Open ccampanile opened 6 years ago
Hey, though sometimes possible, you should not use the html-file and open it directly with a browser. Rather, you should run a local server. What you could do is the following.
Start the visualization from Python. Now, in ~/.netwulf/
, there appeared two files, both something with *tmp_*.json
. One of them is the network data and the other one is the configuration data.
Copy the ~/.netwulf
directory to some other directory /path/to/other
with
cp -r ~/.netwulf/ /path/to/other
Then change to the directory and start a local webserver
cd /path/to/other
python -m "http.server" 1234
Then, in your browser, open
http://localhost:1234/?config=config_filename.json&data_filename.json
where config_filename.json
should be replaced with the config file in /path/to/other
and similarly with data_filename.json
.
When your question is "I want to save the current configuration", currently there's no other way to use the controls on top of the GUI. You can directly access the config json by clicking on the small gear wheel though. This might change in the future.
But like in webweb, could we not have a feature "Save to HTML" that creates a standalone html file which people can put in their keynote presentations and web-based research papers?

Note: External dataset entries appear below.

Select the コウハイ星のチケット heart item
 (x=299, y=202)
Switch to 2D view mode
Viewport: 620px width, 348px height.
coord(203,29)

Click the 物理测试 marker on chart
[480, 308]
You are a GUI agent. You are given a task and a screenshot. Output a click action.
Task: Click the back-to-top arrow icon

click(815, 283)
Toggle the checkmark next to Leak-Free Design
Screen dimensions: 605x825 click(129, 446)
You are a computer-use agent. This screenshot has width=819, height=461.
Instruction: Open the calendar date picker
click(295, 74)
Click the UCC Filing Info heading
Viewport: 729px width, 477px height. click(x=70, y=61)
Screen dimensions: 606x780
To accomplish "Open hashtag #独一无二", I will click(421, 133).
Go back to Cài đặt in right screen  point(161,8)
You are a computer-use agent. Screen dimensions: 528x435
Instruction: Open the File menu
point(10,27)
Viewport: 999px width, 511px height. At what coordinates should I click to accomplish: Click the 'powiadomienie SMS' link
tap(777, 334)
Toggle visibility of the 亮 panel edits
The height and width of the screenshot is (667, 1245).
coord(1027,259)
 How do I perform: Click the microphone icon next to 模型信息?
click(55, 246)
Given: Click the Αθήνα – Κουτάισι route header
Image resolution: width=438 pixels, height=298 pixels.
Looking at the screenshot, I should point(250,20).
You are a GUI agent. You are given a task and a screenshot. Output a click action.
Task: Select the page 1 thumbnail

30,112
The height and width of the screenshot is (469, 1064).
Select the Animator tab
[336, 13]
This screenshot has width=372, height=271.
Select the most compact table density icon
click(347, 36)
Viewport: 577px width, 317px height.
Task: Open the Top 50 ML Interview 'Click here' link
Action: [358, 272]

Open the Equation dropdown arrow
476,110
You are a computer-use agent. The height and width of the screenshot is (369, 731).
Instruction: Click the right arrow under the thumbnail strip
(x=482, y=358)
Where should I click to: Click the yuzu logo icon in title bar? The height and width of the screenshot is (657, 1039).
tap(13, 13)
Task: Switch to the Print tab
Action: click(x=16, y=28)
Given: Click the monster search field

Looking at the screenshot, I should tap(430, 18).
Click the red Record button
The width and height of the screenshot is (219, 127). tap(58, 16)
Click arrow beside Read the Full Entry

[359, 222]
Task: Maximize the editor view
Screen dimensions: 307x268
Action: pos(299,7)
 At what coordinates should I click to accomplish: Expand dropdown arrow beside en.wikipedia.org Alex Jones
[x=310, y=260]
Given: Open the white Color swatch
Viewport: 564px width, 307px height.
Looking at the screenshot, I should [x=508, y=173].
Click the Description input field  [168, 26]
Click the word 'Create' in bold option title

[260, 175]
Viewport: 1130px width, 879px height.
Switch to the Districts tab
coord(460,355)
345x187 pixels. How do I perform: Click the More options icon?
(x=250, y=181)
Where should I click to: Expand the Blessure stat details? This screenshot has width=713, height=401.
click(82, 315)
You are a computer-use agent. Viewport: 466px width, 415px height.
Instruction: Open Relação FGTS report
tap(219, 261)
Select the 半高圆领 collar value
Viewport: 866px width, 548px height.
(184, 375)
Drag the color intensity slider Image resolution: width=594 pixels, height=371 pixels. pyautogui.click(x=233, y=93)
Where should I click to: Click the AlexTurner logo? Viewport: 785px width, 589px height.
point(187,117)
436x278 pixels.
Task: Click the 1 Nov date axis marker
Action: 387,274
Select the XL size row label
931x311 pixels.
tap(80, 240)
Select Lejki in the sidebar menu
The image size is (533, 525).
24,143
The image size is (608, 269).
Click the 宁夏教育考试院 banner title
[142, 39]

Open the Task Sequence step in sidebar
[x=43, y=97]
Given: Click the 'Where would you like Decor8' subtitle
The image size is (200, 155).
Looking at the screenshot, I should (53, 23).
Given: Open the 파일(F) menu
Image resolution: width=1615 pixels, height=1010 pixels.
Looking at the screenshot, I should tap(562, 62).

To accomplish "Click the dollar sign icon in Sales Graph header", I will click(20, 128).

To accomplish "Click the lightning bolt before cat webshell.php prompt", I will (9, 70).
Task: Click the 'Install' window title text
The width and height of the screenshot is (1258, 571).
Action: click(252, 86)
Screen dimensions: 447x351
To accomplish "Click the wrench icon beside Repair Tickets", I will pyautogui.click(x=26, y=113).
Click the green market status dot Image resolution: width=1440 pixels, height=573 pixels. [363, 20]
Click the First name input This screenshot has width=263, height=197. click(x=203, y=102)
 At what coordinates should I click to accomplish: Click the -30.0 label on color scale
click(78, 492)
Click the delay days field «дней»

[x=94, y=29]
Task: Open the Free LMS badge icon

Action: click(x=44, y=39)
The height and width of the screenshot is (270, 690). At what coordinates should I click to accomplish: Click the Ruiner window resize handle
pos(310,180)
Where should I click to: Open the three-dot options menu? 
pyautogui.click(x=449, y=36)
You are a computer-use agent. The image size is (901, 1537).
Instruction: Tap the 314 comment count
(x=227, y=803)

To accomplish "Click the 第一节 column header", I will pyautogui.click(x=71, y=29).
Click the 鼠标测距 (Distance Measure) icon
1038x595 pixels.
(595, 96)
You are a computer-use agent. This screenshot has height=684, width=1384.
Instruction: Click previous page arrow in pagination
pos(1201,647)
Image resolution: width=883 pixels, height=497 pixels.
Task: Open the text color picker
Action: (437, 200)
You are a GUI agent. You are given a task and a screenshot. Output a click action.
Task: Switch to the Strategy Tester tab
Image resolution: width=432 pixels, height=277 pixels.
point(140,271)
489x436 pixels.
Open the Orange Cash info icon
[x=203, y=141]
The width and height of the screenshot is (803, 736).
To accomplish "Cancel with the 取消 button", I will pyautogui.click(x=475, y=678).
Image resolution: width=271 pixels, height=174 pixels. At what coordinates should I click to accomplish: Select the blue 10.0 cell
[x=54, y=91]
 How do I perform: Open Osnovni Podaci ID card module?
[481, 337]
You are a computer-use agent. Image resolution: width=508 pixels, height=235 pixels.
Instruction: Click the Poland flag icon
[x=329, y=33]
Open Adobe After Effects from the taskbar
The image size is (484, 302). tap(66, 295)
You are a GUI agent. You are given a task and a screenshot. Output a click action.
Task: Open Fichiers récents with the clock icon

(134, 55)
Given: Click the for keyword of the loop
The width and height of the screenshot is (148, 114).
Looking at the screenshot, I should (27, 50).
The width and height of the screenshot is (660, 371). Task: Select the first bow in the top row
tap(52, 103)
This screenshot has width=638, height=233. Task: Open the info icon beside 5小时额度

Maybe this should be done on the JavaScript side, but I imagine it's possible and useful in many cases.
I've recently added an export feature to github.com/benmaier/tacoma, so it is feasible, but one still would have to start a webserver to view the page -- the reason being that javascript does not load files if it is not run from a server. In webweb, they put all the sources (d3, colors, network data) in a single HTML file, apparently that's why it works. Do we want that?
apparently there's some arguments against loading data as raw JavaScript, they would, however, not directly apply to us: https://betterexplained.com/articles/using-json-to-exchange-data/ . Mostly security reasons
I still think it'd a bit messy though :)
Hi,
I am testing Netwulf on a project and I would like to save the webpage. If I save the page in Chrome it and when re-open it, no graph appears and the UI is frozen.
Is there a proper way to save this from python?
Thank you! Cheers Claudio
EDIT: I also tied to open it from
~/.netwulf
directly, or through a Chrome web server, but still the same result.